-- What the task asks --
Looking at the data below, count the lines that contain the string "Enable". Write only the total.

[Source data Boundary: Start]

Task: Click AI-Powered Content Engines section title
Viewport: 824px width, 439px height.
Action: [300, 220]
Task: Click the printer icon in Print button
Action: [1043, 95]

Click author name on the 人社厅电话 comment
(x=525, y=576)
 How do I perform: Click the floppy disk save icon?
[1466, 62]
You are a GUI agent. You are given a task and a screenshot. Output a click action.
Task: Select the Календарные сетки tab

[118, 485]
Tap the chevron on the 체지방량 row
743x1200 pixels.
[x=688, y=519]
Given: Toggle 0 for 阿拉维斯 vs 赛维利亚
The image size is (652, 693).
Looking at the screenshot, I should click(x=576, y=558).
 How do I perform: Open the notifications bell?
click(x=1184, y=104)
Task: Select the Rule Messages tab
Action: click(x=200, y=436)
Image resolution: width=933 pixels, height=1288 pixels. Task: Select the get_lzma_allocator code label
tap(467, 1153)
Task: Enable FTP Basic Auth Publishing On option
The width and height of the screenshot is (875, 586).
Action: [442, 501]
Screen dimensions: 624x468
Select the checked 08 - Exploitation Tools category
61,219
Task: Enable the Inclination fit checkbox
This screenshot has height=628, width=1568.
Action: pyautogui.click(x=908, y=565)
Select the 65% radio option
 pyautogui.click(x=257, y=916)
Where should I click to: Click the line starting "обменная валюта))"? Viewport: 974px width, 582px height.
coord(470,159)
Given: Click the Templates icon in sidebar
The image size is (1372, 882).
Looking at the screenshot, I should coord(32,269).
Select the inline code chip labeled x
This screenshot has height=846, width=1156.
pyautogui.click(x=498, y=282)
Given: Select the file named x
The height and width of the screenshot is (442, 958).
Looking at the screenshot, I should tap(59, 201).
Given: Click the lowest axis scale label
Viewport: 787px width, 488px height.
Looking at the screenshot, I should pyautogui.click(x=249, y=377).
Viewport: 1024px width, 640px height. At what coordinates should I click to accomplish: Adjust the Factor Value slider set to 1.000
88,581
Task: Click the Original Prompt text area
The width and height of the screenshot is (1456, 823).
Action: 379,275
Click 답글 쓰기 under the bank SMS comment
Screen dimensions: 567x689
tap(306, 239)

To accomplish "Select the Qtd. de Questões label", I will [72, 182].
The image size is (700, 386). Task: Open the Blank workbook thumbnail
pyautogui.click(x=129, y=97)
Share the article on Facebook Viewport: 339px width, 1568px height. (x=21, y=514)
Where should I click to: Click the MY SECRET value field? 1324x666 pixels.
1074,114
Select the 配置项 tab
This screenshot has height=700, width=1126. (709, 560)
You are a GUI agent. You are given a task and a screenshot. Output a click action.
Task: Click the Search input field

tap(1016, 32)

[Source data Boundary: End]

-- Written answer --
2